Furthermore, there's a special fund set up to guarantee housing loans for those without fixed regular income.
These proactive measures, coupled with the Government’s setting up of various growth zones such as the Iskandar Development Region, Northern Corridor Economic Region, Eastern Corridor Economic Region and Sabah Development Corridor, augur well for the growth of the property sector.
But there's always room for improvement, and we feel the speed of delivery of the mega projects under the Ninth Malaysia Plan (9MP) would help support the property sector cushion an acute recession in the US.
Can you be more specific to show the buoyancy of the property sector by market segment?
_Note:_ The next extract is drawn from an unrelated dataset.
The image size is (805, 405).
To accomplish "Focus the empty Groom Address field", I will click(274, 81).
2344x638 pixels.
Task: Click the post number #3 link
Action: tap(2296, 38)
For the office sector, the year was marked by the continued strong interest from institutional buyers for prime office buildings. This resulted in capital values of offices hitting new benchmark prices. After hovering around the RM500 to RM650 per sq ft (psf) level for the past few years, capital values of offices rose above RM700 psf for the first time, with Mah Sing achieving a landmark price of RM715 psf for the first wing of its Icon office tower at Jalan Tun Razak.
Just when the market was wondering whether the price would go up, Glomac was reported to have received an offer for its office tower near KLCC for RM1,150 psf
Mah Sing also announced that the second wing of its Icon at Tun Razak was sold at an even higher price of RM969 psf.
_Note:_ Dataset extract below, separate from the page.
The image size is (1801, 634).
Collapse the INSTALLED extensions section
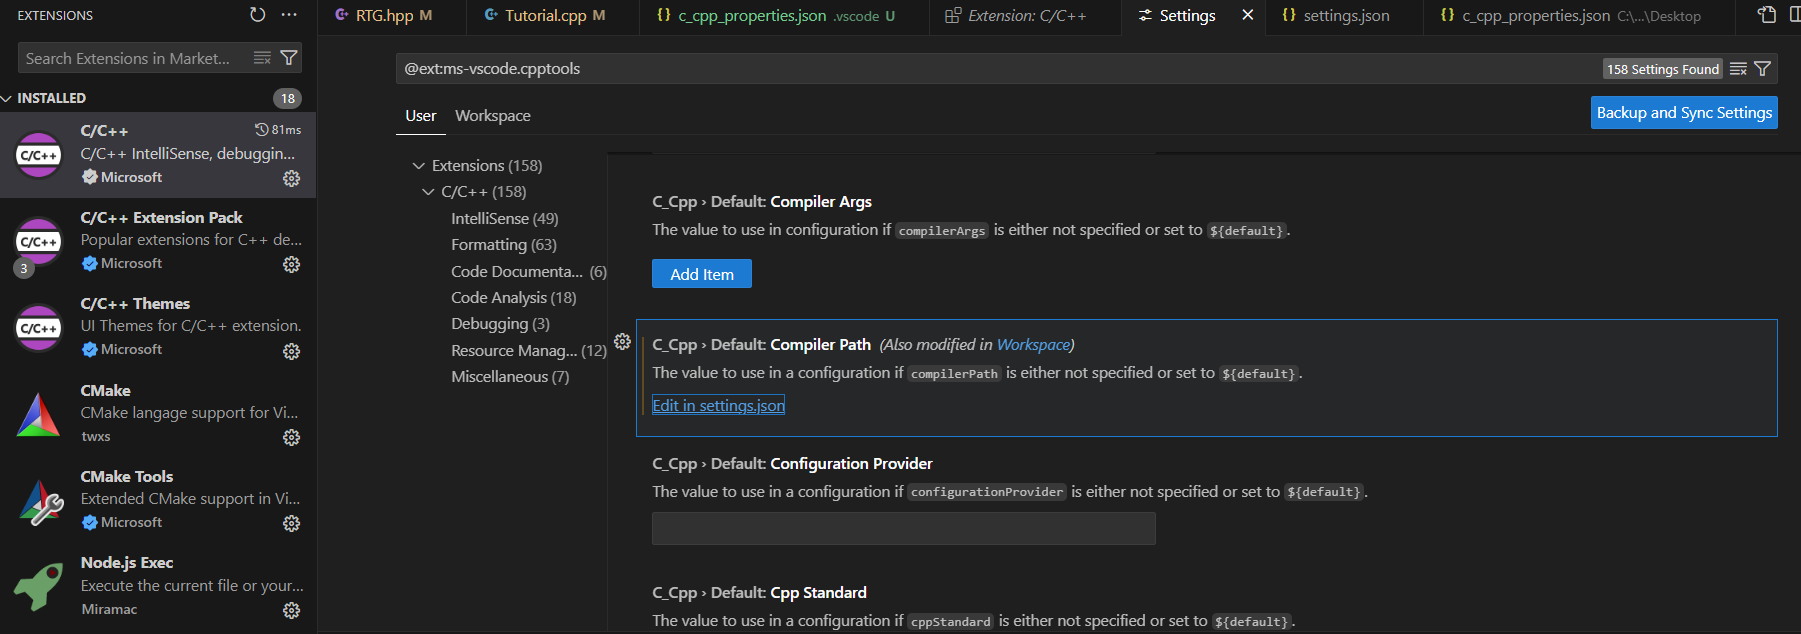pos(8,98)
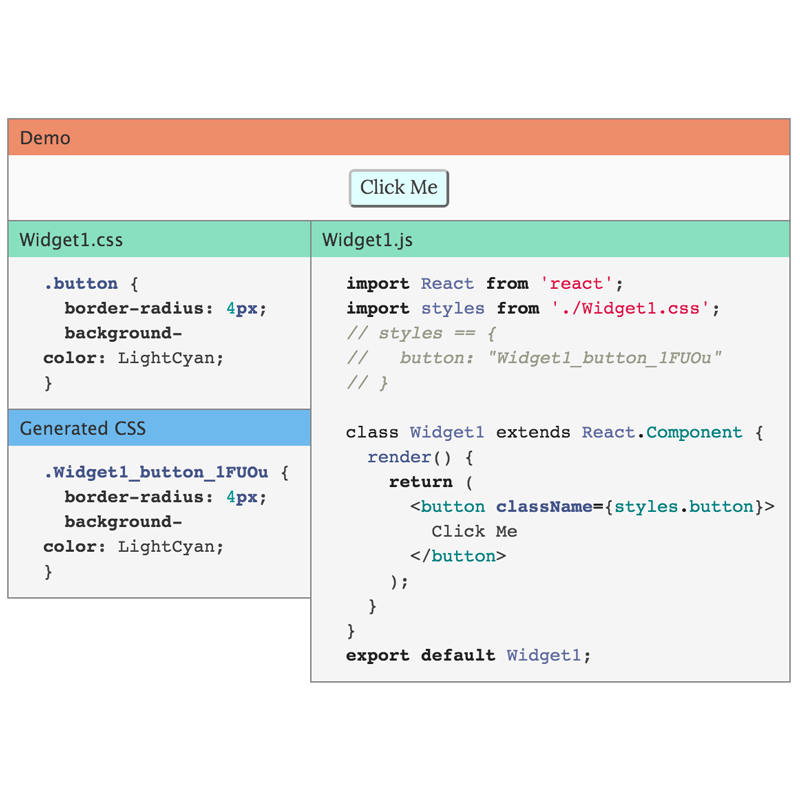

It was also reported that Mah Sing had managed to sell its Icon Mont' Kiara office tower for RM802 psf. Even in Bangsar, it was reported that UOA Bangsar was asking for RM600 to RM 900 psf for the office space in the building whilst the asking rental is RM5 psf.
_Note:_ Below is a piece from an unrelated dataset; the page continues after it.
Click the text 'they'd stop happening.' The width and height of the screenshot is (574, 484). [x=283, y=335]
The upward trend has continued with YNH announcing that it had sold half of its new office development along Jalan Sultan Ismail for a record price of RM1,250 psf, while TTDI announced the sale of its office tower at Platinum Park near KLCC for RM929 psf.
These transactions have certainly set new benchmarks for the office sector, and it is perhaps a clear indication that there is currently a lack of good quality, grade A office buildings in Kuala Lumpur, and as such, investors are prepared to snap up available buildings even off the plan in anticipation that capital values will rise further in the years ahead.
At the same time, office rentals have moved up to between RM5 and RM8 psf for grade A office buildings located within the vicinity of KLCC, while office occupancy rates in KL have moved up to around 83%.
Nevertheless, older office buildings located even in the prime spots in the city centre which have not carried out any refurbishment exercises have not enjoyed the same level of occupancies and rentals as tenants have a choice to shift to newer buildings with better quality infrastructure and facilities.
In line with the trend started a few years ago, companies are also more willing to relocate to areas outside the traditional office centres like the Golden Triangle and central business district. Areas like KL Sentral, Damansara Heights and PJ have become popular choices for companies and in line with the increased demand, rentals have moved up and this has attracted more developers to embark on the building of new office buildings in these areas, especially PJ.
As for the retail sector, the excitement was in the opening of three new shopping centres in the Klang Valley, one after another, within a period of a month (two are expansions of existing shopping centres - The Gardens and Sunway Pyramid - while the third is a new shopping centre, Pavilion). Shoppers now not only have more choices, and are able to enjoy better class shopping centres that can rival the best in the region.
These new shopping centres are now going through the normal initial teething problems and have yet to see the expected crowds, but it should only be a matter of time before they build up a regular following. For example, 1 Utama Phase 2 is now much more well patronised compared to when it first opened.
Most property analysts say Malaysian properties generally are undervalued or very attractive in terms of valuation, especially commercial properties. Is that true?
The most expensive condo unit in Malaysia is likely to be at the KLCC area, which is only about one fifth or one sixth of the price of the most expensive condos in Singapore.
Also, Malaysian properties in recent years have attracted many foreigners.
Traditionally they came from Singapore, Hong Kong and Indonesia but this time round we see the entry of investors from the Middle East, South Korea, Britain and the US, and they came in to buy condos on an en bloc basis.
In fact, the strong interest resulted in the condo benchmark price hitting above the RM2,000 psf mark, setting a precedent for that segment.
It is also interesting to note that, bucking tradition, in some cases residential prices were higher than the value of commercial properties such as offices.
However, the low medium and medium-cost segments of the residential sector remain stable but not as exciting as buyers in the condo category as they are quite cautious in view of the rising cost of living.
The rise in toll rates, cost of food items and transportation would likely eat into the disposable income of this group of purchasers and many are less willing to commit on big ticket items like property.